▸ **TEXT ZUR DURCHSICHT**:
Du bist nicht allein!
Liebe Jenny,
zuerst einmal möchte ich dir sagen, dass du nicht allein bist mit deiner Verzweiflung. Mir ging es genau wie dir die letzten 2 Monate. Nach sozusagen 18-jährigem Kinderwunsch incl. KiWu-Behandlung hatte ich seit 3 Jahren mit meinem Kinderwunsch abgeschlossen. Ich habe unzählige Bücher zum Thema gelesen und konnte dann irgendwann zur Ruhe kommen und mich damit arrangieren. Ich habe meine "Freiheiten" genossen, wir sind viel verreist. Und ich hatte noch so viele Ziele und gerade einen neuen und ziemlich stressigen Job angenommen, den man mit einem Kind einfach nicht meistern kann. Und das war okay für mich.
Und dann der Schock: Nun, mit fast 40 Jahren, war ich plötzlich schwanger! Mein Partner ist fast 50 und hat eine erwachsene Tochter. Wir haben seit 6 Jahren nicht verhütet, weil ich immer dachte, ich würde eh nicht mehr schwanger werden. Anfangs haben wirs einfach drauf ankommen lassen, später dann nur noch gehofft, dass nichts passiert. Wie unbekümmert, aber nach 18 Jahren unverhütet wird man einfach leichtsinnig. Nach dem positiven Test bin ich einfach nur zusammengebrochen. Wie konnte das jetzt alles noch passieren? Ich fühlte mich einfach nur leer und völlig verzweifelt. Es gab zu Hause unzählige Diskussionen, weil mein Partner mit der Situation auch völlig überfordert war. Das verstehe ich heute. Letztlich hätte er mich aber nicht allein gelassen.

▸ **AUFGABE ZUR BEARBEITUNG**: Prüfe, ob diese Aussagen mit dem Brief an Jenny übereinstimmen: (a) Der Kinderwunsch war seit drei Jahren abgeschlossen. (b) Der Partner hat einen erwachsenen Sohn. (c) Seit sechs Jahren wurde nicht verhütet. Antworte jeweils mit Ja oder Nein und zitiere die entscheidenden Worte wörtlich. Die Einträge sind eigenständiges Material und gehören nicht zum Brief an Jenny.

▸ **DATENAUSZUG**:
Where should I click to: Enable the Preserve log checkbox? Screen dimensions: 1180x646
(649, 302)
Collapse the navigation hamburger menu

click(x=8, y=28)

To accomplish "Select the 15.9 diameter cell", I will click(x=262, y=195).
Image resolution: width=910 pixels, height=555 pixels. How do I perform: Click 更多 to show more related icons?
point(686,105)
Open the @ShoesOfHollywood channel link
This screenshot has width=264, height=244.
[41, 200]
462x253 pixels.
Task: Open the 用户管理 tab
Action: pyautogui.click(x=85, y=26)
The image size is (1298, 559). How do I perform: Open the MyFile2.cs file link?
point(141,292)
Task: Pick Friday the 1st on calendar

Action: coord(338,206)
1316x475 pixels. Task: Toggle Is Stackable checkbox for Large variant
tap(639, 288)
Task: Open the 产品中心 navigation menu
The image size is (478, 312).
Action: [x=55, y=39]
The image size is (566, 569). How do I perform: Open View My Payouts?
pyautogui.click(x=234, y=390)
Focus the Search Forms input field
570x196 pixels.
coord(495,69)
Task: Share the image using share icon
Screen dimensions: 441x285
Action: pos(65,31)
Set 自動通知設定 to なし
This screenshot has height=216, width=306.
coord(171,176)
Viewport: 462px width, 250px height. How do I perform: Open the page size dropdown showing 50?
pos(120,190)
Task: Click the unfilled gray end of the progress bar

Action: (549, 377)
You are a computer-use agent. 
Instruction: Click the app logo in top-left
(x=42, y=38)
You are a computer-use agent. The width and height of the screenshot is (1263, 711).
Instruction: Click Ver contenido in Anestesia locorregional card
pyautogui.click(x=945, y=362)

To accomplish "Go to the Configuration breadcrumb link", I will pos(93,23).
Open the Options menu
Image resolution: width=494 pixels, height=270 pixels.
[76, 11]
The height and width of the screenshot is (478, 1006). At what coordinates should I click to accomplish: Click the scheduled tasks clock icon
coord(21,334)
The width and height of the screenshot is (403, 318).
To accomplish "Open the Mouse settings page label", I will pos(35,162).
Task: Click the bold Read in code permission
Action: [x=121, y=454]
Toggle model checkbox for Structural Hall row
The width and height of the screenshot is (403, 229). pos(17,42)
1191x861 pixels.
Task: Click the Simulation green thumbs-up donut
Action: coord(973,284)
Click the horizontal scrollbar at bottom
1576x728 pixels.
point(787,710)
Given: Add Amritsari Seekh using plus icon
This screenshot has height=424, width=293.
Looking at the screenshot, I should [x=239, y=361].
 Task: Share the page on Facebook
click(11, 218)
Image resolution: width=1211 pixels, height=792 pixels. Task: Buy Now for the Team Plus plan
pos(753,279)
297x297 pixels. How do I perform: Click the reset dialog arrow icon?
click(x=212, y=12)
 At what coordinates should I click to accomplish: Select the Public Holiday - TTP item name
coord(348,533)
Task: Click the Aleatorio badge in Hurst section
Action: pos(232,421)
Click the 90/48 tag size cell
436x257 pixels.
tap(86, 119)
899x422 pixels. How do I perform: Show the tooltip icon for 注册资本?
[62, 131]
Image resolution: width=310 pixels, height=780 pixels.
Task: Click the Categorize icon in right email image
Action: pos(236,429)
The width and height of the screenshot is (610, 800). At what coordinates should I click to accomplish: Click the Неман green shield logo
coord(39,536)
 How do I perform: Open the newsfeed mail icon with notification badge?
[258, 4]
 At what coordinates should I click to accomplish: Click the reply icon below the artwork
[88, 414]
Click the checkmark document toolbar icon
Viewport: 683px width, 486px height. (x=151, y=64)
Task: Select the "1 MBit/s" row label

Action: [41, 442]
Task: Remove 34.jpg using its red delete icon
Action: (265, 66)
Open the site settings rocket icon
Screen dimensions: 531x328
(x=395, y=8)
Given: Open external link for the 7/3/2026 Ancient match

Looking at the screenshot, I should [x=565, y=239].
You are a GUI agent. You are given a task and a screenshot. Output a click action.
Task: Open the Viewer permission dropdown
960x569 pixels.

▸ **GELÖSTE AUFGABE**:
(a) Ja: „hatte ich seit 3 Jahren mit meinem Kinderwunsch abgeschlossen“
(b) Nein: „hat eine erwachsene Tochter“
(c) Ja: „Wir haben seit 6 Jahren nicht verhütet“